Graener: Orchestral Works I
Comedietta op. 82 – Variationen über ein russisches Volkslied op. 55 – Musik am Abend op. 44 – Sinfonia breve op. 96
NDR Radiophilharmonie Hannover
o.l.v. Werner Andreas Albert
CPO 777 447-2 • 67' •
Opname: januari 2009, Großer Sendesaal, NDR Hannover
De Duitse componist Paul Graener (1872-1944) werkte onder meer als “music director” bij het Royal Theatre Haymarket in Londen, als docent compositie in Wenen, als directeur van het Mozarteum in Salzburg en als professor compositie aan het conservatorium in Leipzig.

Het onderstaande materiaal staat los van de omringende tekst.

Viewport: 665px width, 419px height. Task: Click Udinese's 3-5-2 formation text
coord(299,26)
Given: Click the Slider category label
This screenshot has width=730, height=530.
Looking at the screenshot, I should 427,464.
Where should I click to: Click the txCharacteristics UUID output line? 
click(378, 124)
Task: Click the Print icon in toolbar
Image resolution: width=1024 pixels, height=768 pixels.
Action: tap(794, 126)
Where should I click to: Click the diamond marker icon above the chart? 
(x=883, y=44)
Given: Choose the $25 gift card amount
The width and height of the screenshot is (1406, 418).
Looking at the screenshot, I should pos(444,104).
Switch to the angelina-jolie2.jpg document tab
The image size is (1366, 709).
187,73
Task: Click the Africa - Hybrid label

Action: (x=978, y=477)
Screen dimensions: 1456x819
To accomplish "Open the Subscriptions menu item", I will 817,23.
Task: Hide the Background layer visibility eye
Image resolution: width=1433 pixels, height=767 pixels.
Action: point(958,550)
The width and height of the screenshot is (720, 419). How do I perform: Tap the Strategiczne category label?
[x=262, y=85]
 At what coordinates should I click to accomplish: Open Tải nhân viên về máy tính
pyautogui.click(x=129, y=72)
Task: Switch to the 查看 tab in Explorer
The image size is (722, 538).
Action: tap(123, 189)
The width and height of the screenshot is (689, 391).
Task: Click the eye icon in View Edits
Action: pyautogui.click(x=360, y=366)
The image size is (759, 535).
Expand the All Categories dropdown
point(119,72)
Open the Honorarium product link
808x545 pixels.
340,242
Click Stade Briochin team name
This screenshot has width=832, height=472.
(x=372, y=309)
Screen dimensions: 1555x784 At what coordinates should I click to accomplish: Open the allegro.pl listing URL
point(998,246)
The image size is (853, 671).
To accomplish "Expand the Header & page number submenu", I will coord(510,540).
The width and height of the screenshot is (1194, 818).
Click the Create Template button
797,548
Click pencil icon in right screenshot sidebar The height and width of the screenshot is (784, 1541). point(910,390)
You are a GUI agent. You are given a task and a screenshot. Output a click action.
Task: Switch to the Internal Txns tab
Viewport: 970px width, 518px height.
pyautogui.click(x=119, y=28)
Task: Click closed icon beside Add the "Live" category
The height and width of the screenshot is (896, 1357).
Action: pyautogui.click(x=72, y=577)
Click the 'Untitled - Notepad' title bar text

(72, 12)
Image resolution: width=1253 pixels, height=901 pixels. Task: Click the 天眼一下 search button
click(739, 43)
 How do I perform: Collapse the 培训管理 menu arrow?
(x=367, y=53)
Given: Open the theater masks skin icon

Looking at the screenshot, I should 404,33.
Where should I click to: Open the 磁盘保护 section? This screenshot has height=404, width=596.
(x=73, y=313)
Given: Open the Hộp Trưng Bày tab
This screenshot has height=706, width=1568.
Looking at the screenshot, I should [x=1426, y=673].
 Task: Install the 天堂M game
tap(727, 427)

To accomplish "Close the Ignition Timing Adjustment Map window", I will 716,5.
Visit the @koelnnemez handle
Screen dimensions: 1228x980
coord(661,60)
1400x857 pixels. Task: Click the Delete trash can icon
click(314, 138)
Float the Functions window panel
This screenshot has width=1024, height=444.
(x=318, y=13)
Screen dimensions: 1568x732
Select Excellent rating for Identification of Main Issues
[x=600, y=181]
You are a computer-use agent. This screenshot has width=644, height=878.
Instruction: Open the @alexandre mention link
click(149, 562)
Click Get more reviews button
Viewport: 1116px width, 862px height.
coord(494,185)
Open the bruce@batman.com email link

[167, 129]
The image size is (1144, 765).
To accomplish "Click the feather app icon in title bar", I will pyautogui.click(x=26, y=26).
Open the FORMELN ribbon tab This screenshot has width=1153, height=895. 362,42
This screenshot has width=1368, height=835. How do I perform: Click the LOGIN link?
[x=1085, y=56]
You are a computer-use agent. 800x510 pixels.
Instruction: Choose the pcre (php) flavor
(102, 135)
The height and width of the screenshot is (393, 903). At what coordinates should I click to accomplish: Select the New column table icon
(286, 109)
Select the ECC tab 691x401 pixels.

Op grond van de weinige composities die ik van hem ken was hij een uitstekend en tamelijk conservatief componist, wiens muziek gemakkelijk in het gehoor ligt. In zijn tijd was hij, zeker in zijn vaderland maar ook elders, niet onbekend en onbemind. Tegenwoordig is hij niet bekend en evenmin bemind. Door zijn lidmaatschap van de NSDAP en zijn vooraanstaande positie in de Reichsmusikkammer raakte hij na de Tweede Wereldoorlog uit de gratie en wordt zijn muziek nog maar weinig uitgevoerd. Om het beeld van Graener te nuanceren moet gezegd worden dat hij zich al voor de oorlog geleidelijk aan los begon te maken van de nazi’s en hij zich inzette voor de Joodse muziekuitgevers Wilhelm Zimmermann en Kurt Eulenburg.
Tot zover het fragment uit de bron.